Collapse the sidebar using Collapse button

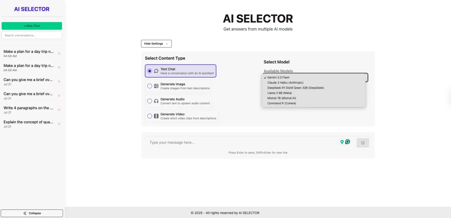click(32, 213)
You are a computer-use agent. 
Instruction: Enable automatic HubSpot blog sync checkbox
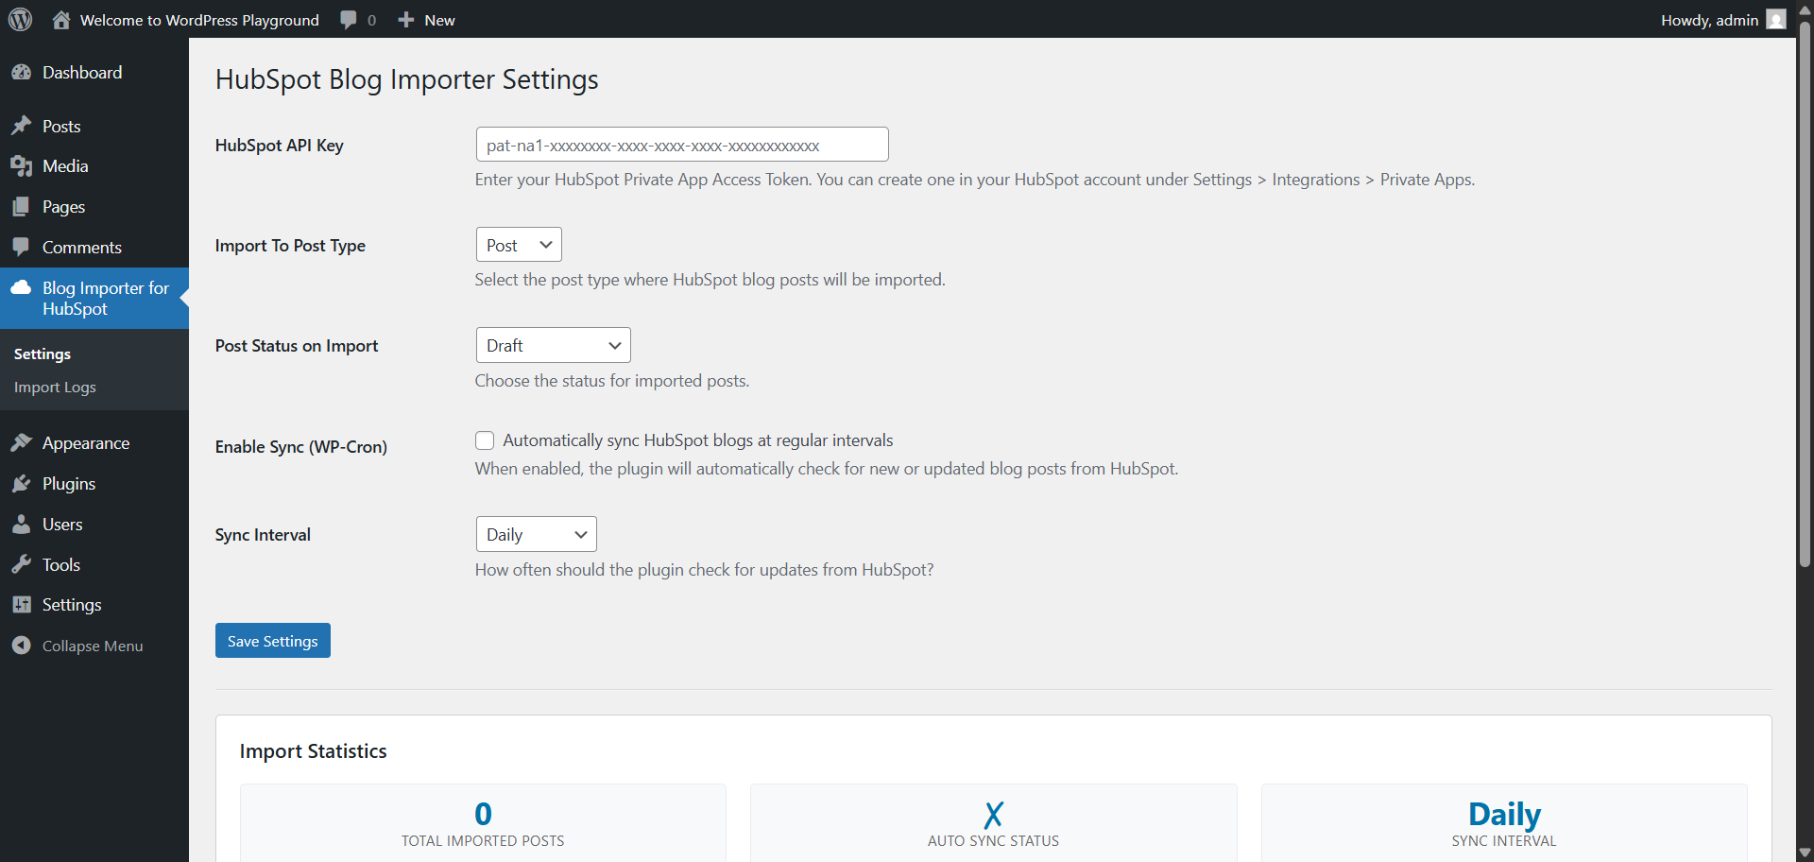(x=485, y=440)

################

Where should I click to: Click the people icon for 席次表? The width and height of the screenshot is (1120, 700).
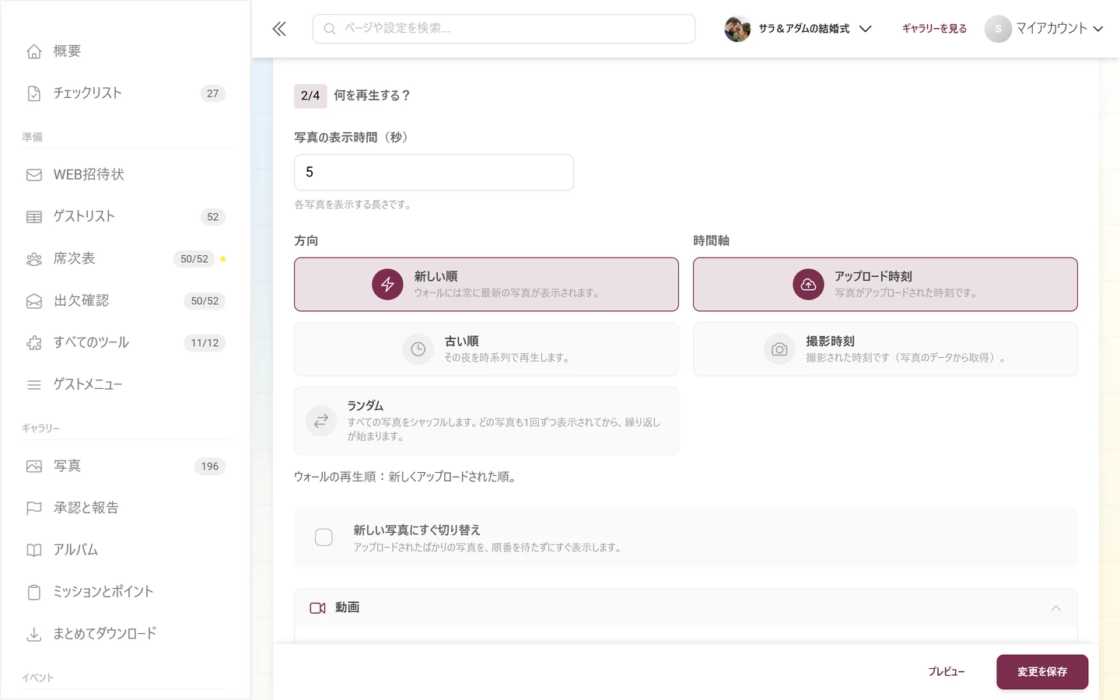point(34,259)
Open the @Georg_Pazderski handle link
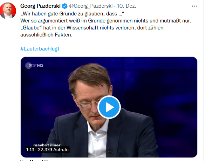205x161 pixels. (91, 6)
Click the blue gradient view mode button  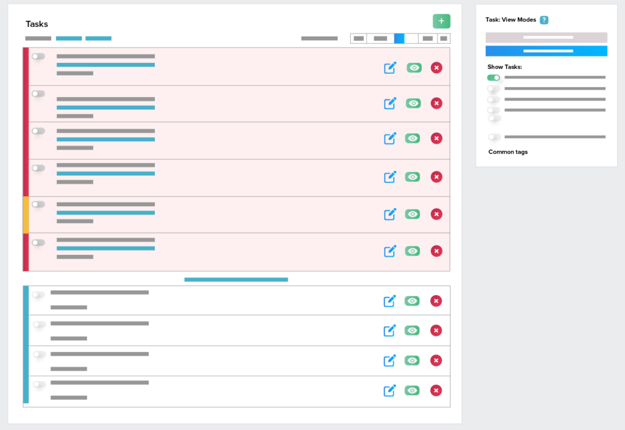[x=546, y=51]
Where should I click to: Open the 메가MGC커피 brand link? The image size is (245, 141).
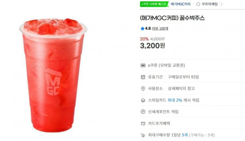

################

EXERCISE DETAILS: Substitute "toggle switch" for "checkbox" in the entries above, between the lines holding "You are a computer-use agent." and "(x=485, y=440)", inclusive. Write out only those lines with nothing else changed, and leave out the pictures.

OUTPUT:
You are a computer-use agent. 
Instruction: Enable automatic HubSpot blog sync toggle switch
(x=485, y=440)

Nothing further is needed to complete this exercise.